Coast Highway gets me where I need to be, where I used to perform my due diligence so my family would have shelter, warmth, food, and peace. The gratitude for that more than equals the wild freedom I’ve enjoyed and keeps me snug and free of having to master urban camping.
I remember not knowing where dinner was. I knew it was somewhere until it became breakfast, then lunch, and then dinner again. Going to sleep hungry, even during my direst youthful economics, was not terribly common for me, but it happened. For many in our community here on Oregon’s north coast, it is still a daily travail. I’m glad I no longer have to experience that. My situation allows me the ease of knowing where dinner is, AND breakfast, AND lunch. I’m awake. I’m intelligent. I’m fortunate.

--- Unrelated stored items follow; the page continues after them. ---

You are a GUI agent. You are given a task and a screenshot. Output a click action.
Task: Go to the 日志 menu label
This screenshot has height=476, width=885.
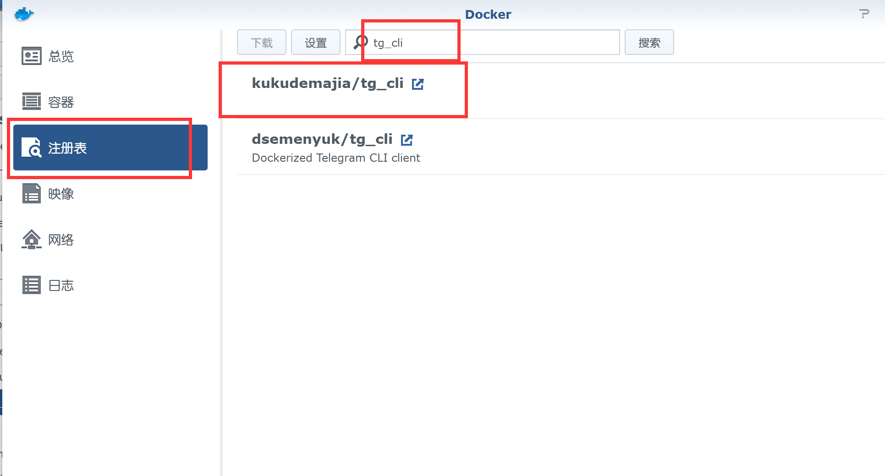point(61,285)
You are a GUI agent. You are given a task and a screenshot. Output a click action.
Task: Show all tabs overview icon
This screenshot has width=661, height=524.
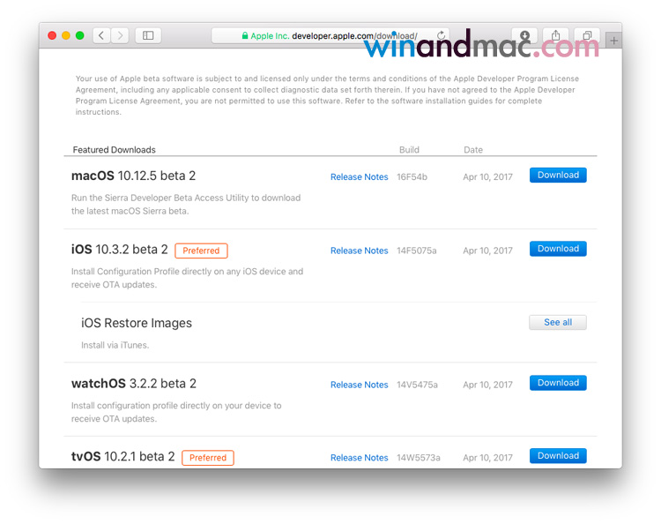[586, 36]
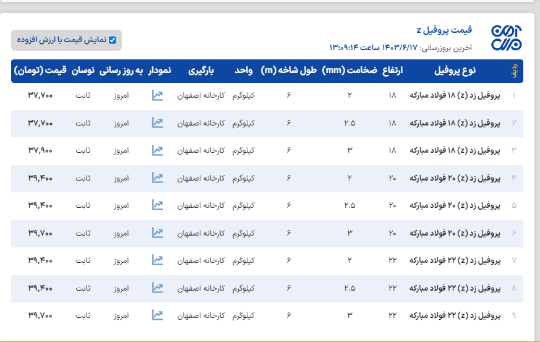Show chart for Z 22 profile, 2.5mm thickness

(157, 288)
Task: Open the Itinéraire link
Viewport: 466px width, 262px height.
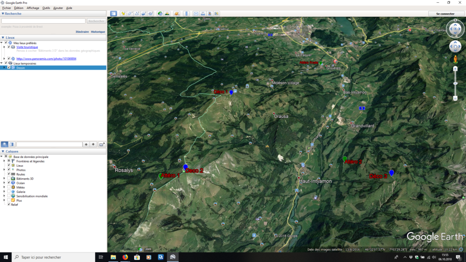Action: coord(82,32)
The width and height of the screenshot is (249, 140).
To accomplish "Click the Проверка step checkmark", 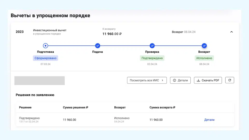I will 152,46.
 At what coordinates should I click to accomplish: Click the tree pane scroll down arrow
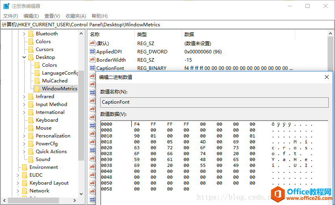coord(81,194)
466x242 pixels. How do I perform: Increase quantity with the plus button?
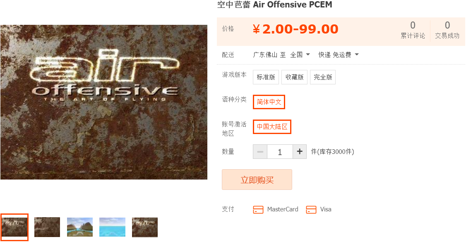pos(300,152)
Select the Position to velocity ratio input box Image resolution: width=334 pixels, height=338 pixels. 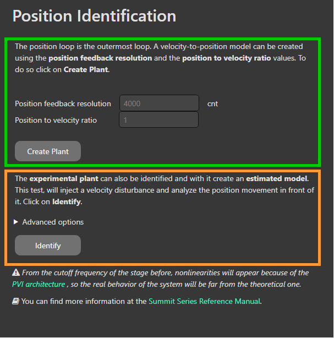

My motorcycle is a luxury. To more than eighty[1] percent of the humans on our planet, I live a luxurious life. When I go to Mexico I am perceived as a wealthy gringo. If I travel to La Jolla, my collar is perceived as blue. Sometimes, it’s like my very skin is the only disguise I need. It offers me the white privilege of being fairly safe most anywhere I go. Money in my pocket has nothing to do with it. But even mostly blending in, humans will still label me. It’s a leftover survival mechanism. People of color, in neighborhoods where they are the exception rather than the rule, know this very well.
It’s all relative, isn’t it? I am staunchly middle-middle class here in America. To a starving Somali family or a homeless person anywhere, I am rich beyond comprehension. I become the stereotypical ugly American. Do I deserve that? Depends on who’s looking. In my own mind I am a kind man who cares greatly for the vibrant cultures all over the world. But that caring is not universally perceived. At the bottom line, I really can’t alter the perceptions that follow me wherever I go. Each destination becomes new beginning. All I can do is accept the scrutiny, try to understand each, and move through my own life sharing positive energy as best I can. Sometimes, that will be with a rumbling wind in my face.
Jim Stewart was born in Chicago and lived in Buffalo, New York, New England and Southern California before moving to Oregon where he has spent the last five decades. He has worked as a musician, truck driver, laborer, mechanic (of both vehicles and musical instruments), house painter, business owner, salesman and, through it all, a writer and poet.